If you inherited a mixed doc, run Find for both spellings and change one set. Then scan related forms: modelled/modeled, modeller/modeler. That quick pass stops awkward mixes in headings, captions, and file names. Do this once before you share or submit drafts.
Second Table: Quick Choice Guide By Use Case
| Use Case | Spelling That Usually Fits | Fast Check |
|---|---|---|
| UK school or UK employer | modelling | Look for “colour/centre” in templates |
| US school or US employer | modeling | Look for “color/center” in templates |
| International audience blog post | Pick one; stay consistent | Match the spelling you use for “-ise/-ize” |
| Journal submission | Follow author guidelines | Search the journal site for spelling notes |
| Software docs with UI labels | Match the UI label | Copy the exact menu wording |
| Resume for mixed regions | Two versions | Save two files with clear names |
| Class notes shared in a group | Agree on one choice | Add a one-line style note |
Common Mistakes And How To Fix Them Fast
Mistake: Using modelling in one paragraph and modeling in the next. Fix: Pick a target English and run Find for both spellings.

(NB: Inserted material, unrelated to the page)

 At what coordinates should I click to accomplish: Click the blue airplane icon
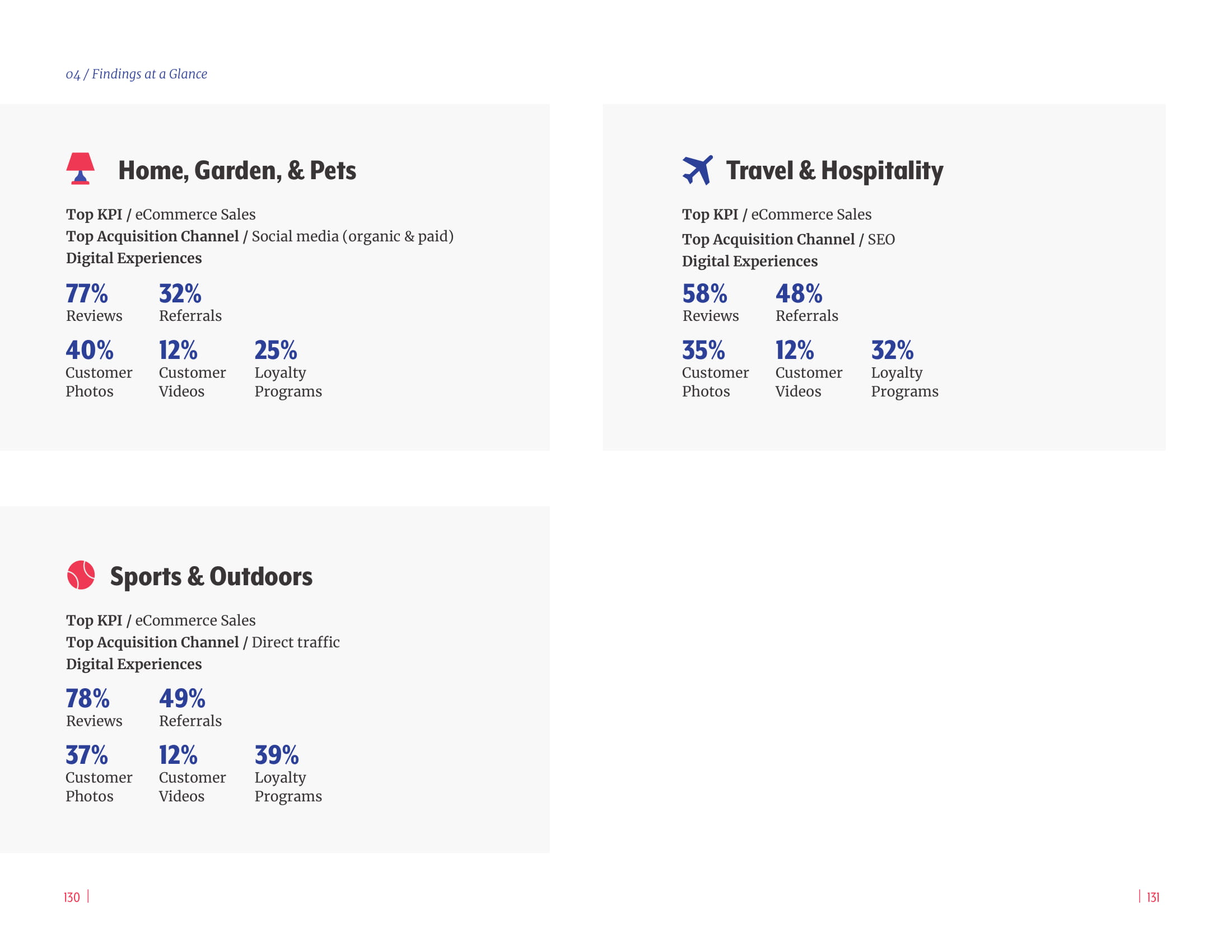(x=697, y=169)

Mistake: Writing modeling but keeping modelled. Fix: Pair the forms: UK uses modelling/modelled/modeller; US uses modeling/modeled/modeler.
Mistake: Letting your phone typing “correct” you. Fix: Add your chosen spelling to your personal dictionary, or switch the typing language for the day you’re drafting.
Mistake: Treating software terms as spelling errors. Fix: Keep UI labels as product terms, even if they clash with your prose spelling.
Mini Style Guide You Can Paste Into A Draft
If you want a simple way to lock this down, paste one of these lines near the top of your draft notes:
- UK spelling: Use modelling, modelled, modeller.
- US spelling: Use modeling, modeled, modeler.
That’s it. Once your team agrees on the line, the rest is just spell-check and consistency.
Quick Recap Without The Guesswork
If you searched “how to spell modelling,” you’ve seen two standard spellings: modelling in UK English and modeling in US English. Pick the one that matches your audience, then keep it steady across every word form.
If you only do one thing after reading, run a search for both spellings in your draft and make sure only one remains. Clean pages feel professional, and they read smoother too.